Je me suis toujours demandé pourquoi on ne prenait pas plus de liberté pour choisir un acteur au cinéma. Au théâtre, ça semble être moins un problème de choisir une fille pour jouer un garçon et vice-versa. peut-être à cause de son histoire : il fut un temps où femmes étaient interdites sur scène, des hommes devaient alors pouvoir tout interpréter. Au cinéma, il est plus rare de voir ce phénomène. Pas impossible, mais rare. C'est paradoxal car le cinéma est sans doute le medium qui fait le plus rêver après le livre. Le théâtre souffre en effet de sa staticité, alors que le cinéma bénéficie du découpage pour montrer l'immontrable. Parfois il suffit d'une ligne pour convaincre de quelque chose. Et c'est exactement ce qu'il se passe dans "Suture". Pour nous convaincre de la ressemblance entre Clay et Vincent, plutôt que de la montrer en utilisant des jumeaux ou un seul acteur, ou deux acteurs se ressemblant, les auteurs font juste dire aux personnages : "c'est fou ce qu'on se ressemble." Et ça marche. C'est ça le cinéma. Sans doute pour ça aussi que ce medium a su se montrer aussi efficace en terme de propagande. Tout ce qui se dit sur écran peut être facilement accepté.

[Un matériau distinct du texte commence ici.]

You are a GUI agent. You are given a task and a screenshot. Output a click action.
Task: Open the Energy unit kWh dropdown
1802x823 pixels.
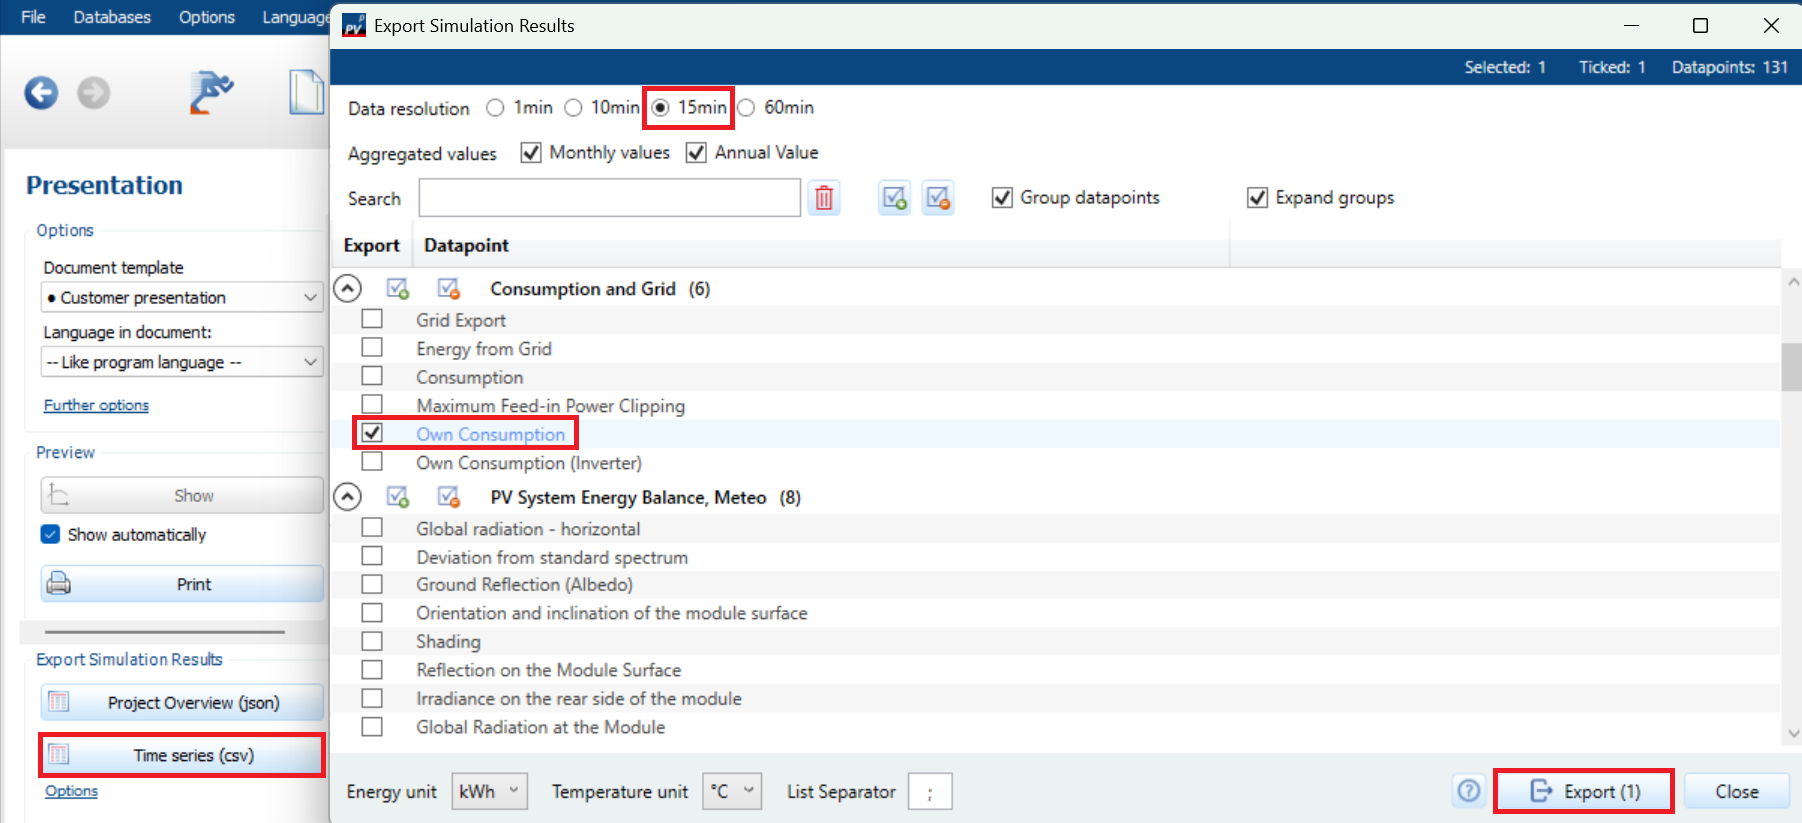pos(489,791)
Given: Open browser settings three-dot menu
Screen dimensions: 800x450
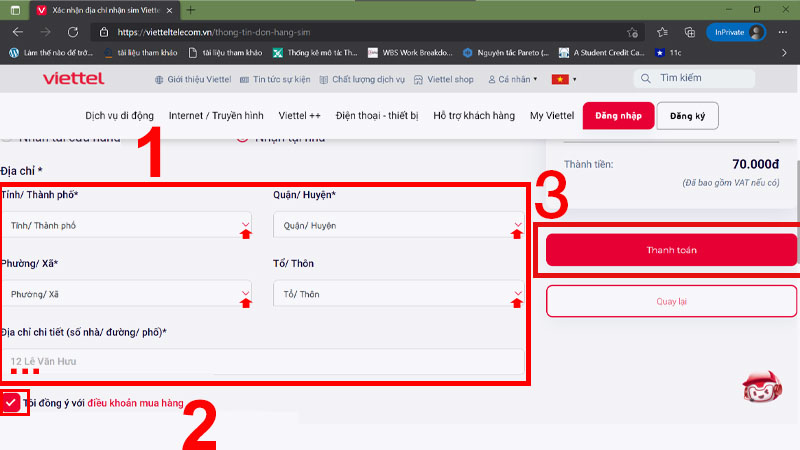Looking at the screenshot, I should click(783, 31).
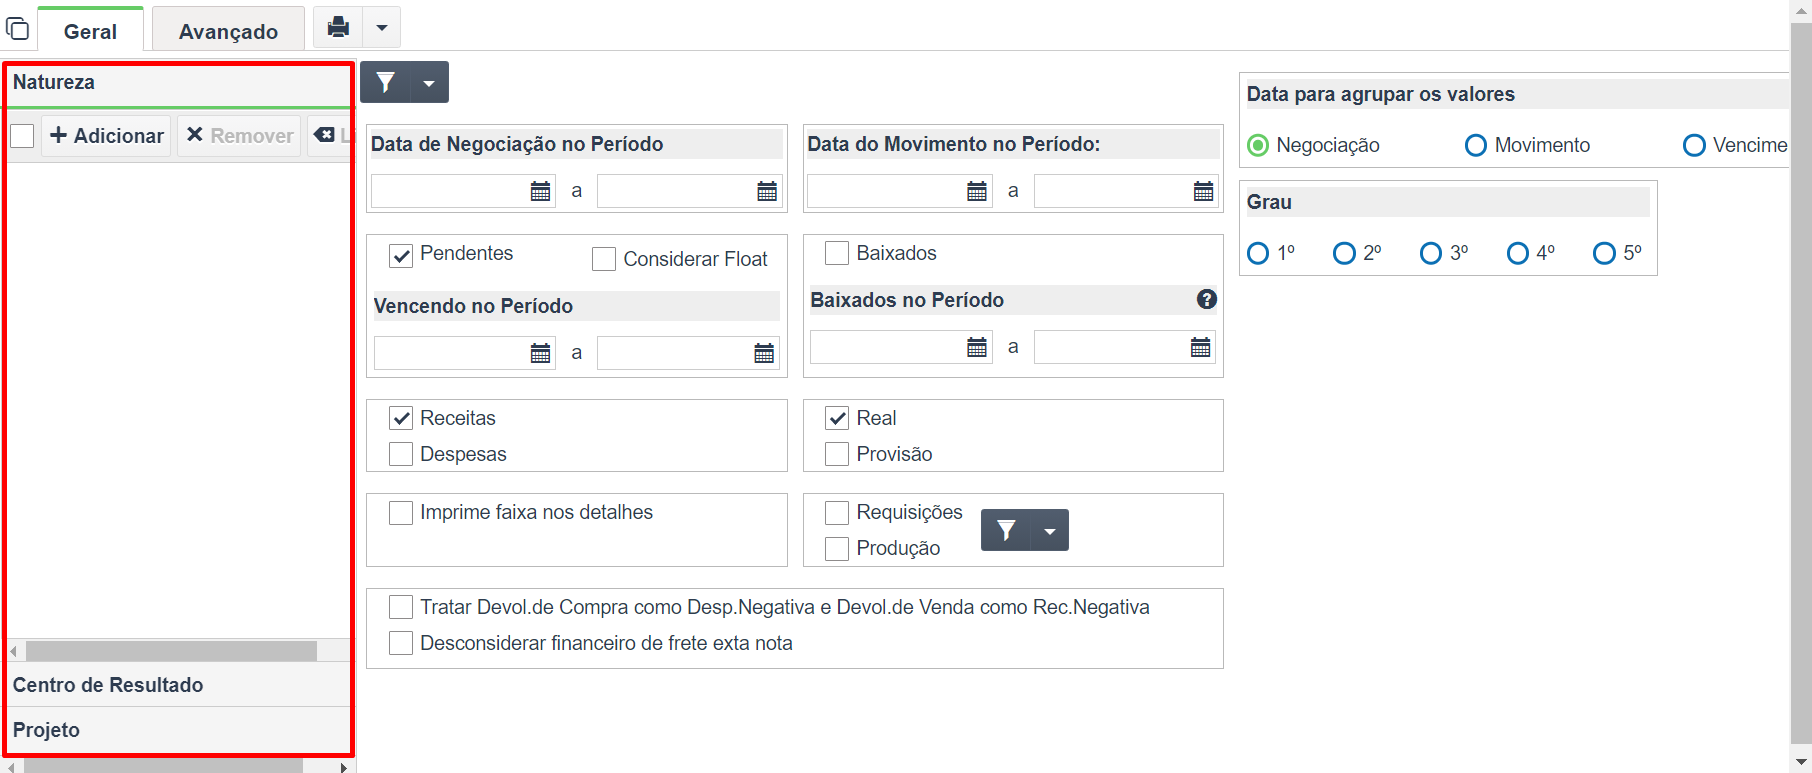Click the printer icon in toolbar
Image resolution: width=1812 pixels, height=773 pixels.
click(x=338, y=27)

Le scénario n'est pas bête non plus. Les auteurs prennent leur temps pour développer l'intrigue et s'intéressent davantage à l'état psychologique de Clay qu'à l'aspect thriller. Pendant un moment je me suis même demandé pourquoi on ne voyait pas plus Vincent. Le film commençant par le début, il n'y avait que peu de surprise quant à l'issue du film. Mais lorsque la conclusion est levée, on comprend. On comprend qu'il était nécessaire de rester collé à Clay uniquement et de laisser tomber Vincent. Néanmoins, même si ça se justifie, cet attachement au personnage empêche parfois le film de décoller. Disons qu'on trouve le temps un peu long en milieu de film pour la simple raison qu'il n'y a rien pour respirer un peu. Pendant 90 minutes, nous ne décollerons pas du sujet, pas un instant de répit. Alors qu'une petite digression aurait pu amener un nouveau souffle.
Visuellement c'est très bien foutu. Une photographie irréprochable, un découpage clair, précis, lent, hypnotisant et accompagné d'une bande son à la hauteur, faite de bruits et de sons là aussi hypnotisant. Outre cette mise en scène léchée, les acteurs sont très convaincants. Dennis Haysbert a trouvé là le rôle de sa vie. Je suis sûr que sur le moment il a pu rêver être le nouveau Sidney Poitier. Malheureusement pour lui, il n'aura plus une telle offre, du moins pas à ma connaissance.
Bref, "Suture" est un film bien foutu, bien écrit. Un peu long peut-être, un peu froid pour certains, mais qui parvient sans peine à divertir son spectateur.